By 1929 the fabled marriage of Douglas Fairbanks and Mary Pickford was foundering on the rocks, but a last ditch effort to save it was to do a joint project, the only one of their career. It would be released by United Artists the company that they and Charlie Chaplin and D.W. Griffith had founded.
I noted that Mary Pickford was the producer of the film and as such she awarded herself first billing. Why Fairbanks did not do something more along his line is a mystery. But in choosing The Taming Of The Shrew, the subtleties of the Bard eluded them both.
As the tamer Petruchio, Fairbanks is way beyond his depth, but I will say that he does bellow through the part with some conviction. He also handles a whip with the skill of Lash LaRue.
But poor Mary is absolutely lost. Her appeal was always innocence personified on the screen. She could be rebellious when called upon like in The Hoodlum, but that's a far cry from Kate the shrew. When rebelling Mary still looks like she's hoping Daddy will rescue her.

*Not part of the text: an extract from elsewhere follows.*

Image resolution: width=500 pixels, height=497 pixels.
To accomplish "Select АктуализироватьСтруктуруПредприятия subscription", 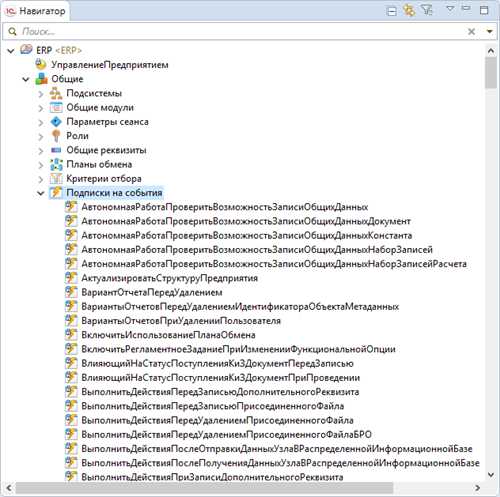I will pyautogui.click(x=170, y=278).
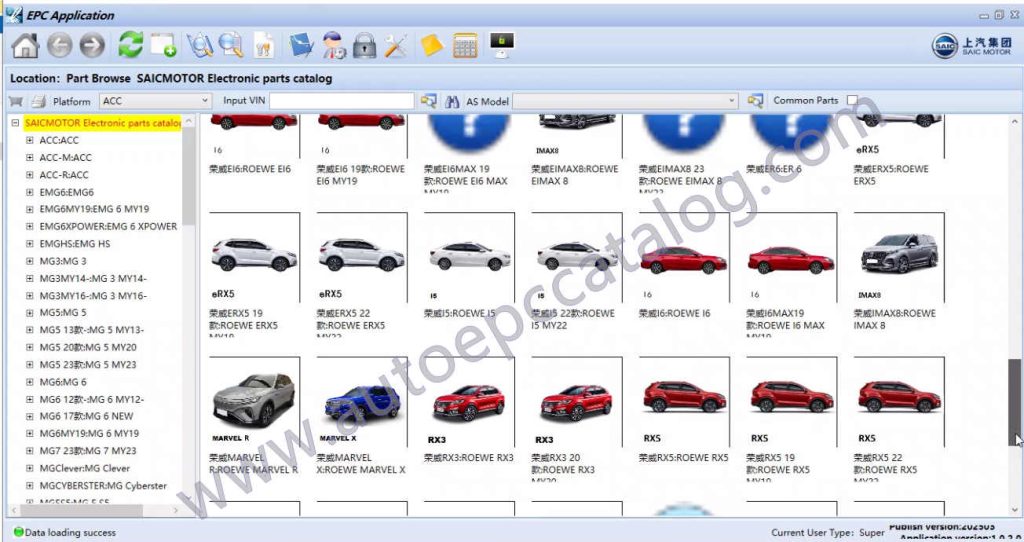Open the wrench and screwdriver tools icon

pyautogui.click(x=397, y=46)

The film did make money, a lot of people paid to see Fairbanks talk on screen, Mary had actually won an Oscar for her sound film debut in Coquette. But this version of Shakespeare, edited down considerably by director/writer Sam Taylor, has not worn well through the ages. I'd really recommend seeing that other fabled couple of Richard Burton and Elizabeth Taylor do their's.